Can you copy every one of the lines below without changing anything?

Data lines
>> start
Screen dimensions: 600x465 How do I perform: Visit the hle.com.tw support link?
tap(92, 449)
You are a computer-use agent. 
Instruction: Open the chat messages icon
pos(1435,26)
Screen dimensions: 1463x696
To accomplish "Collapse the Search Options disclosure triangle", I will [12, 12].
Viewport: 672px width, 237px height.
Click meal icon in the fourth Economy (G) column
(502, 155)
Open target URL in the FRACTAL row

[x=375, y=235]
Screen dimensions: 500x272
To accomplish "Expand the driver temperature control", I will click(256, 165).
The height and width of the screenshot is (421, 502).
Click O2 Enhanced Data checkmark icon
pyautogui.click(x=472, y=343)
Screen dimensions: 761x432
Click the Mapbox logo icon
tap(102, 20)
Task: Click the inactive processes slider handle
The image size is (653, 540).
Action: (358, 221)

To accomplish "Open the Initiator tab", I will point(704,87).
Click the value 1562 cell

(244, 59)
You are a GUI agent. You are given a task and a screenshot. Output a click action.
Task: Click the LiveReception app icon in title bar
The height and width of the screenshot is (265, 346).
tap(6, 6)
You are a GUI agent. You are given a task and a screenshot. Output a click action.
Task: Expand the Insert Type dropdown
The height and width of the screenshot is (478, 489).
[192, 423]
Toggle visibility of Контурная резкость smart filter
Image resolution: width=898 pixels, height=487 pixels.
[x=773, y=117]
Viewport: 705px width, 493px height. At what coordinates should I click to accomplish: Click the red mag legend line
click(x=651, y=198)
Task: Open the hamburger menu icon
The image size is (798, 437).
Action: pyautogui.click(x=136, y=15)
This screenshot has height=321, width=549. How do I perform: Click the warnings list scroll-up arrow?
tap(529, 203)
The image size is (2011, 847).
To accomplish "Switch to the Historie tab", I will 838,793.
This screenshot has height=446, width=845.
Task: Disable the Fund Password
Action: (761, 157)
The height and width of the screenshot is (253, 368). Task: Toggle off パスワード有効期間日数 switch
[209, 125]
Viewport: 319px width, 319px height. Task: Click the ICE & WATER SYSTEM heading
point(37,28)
>> end
Output:
Screen dimensions: 600x465 How do I perform: Visit the hle.com.tw support link?
tap(92, 449)
You are a computer-use agent. 
Instruction: Open the chat messages icon
pos(1435,26)
Screen dimensions: 1463x696
To accomplish "Collapse the Search Options disclosure triangle", I will [12, 12].
Viewport: 672px width, 237px height.
Click meal icon in the fourth Economy (G) column
(502, 155)
Open target URL in the FRACTAL row

[x=375, y=235]
Screen dimensions: 500x272
To accomplish "Expand the driver temperature control", I will click(256, 165).
The height and width of the screenshot is (421, 502).
Click O2 Enhanced Data checkmark icon
pyautogui.click(x=472, y=343)
Screen dimensions: 761x432
Click the Mapbox logo icon
tap(102, 20)
Task: Click the inactive processes slider handle
The image size is (653, 540).
Action: (358, 221)

To accomplish "Open the Initiator tab", I will point(704,87).
Click the value 1562 cell

(244, 59)
You are a GUI agent. You are given a task and a screenshot. Output a click action.
Task: Click the LiveReception app icon in title bar
The height and width of the screenshot is (265, 346).
tap(6, 6)
You are a GUI agent. You are given a task and a screenshot. Output a click action.
Task: Expand the Insert Type dropdown
The height and width of the screenshot is (478, 489).
[192, 423]
Toggle visibility of Контурная резкость smart filter
Image resolution: width=898 pixels, height=487 pixels.
[x=773, y=117]
Viewport: 705px width, 493px height. At what coordinates should I click to accomplish: Click the red mag legend line
click(x=651, y=198)
Task: Open the hamburger menu icon
The image size is (798, 437).
Action: pyautogui.click(x=136, y=15)
This screenshot has height=321, width=549. How do I perform: Click the warnings list scroll-up arrow?
tap(529, 203)
The image size is (2011, 847).
To accomplish "Switch to the Historie tab", I will 838,793.
This screenshot has height=446, width=845.
Task: Disable the Fund Password
Action: (761, 157)
The height and width of the screenshot is (253, 368). Task: Toggle off パスワード有効期間日数 switch
[209, 125]
Viewport: 319px width, 319px height. Task: Click the ICE & WATER SYSTEM heading
point(37,28)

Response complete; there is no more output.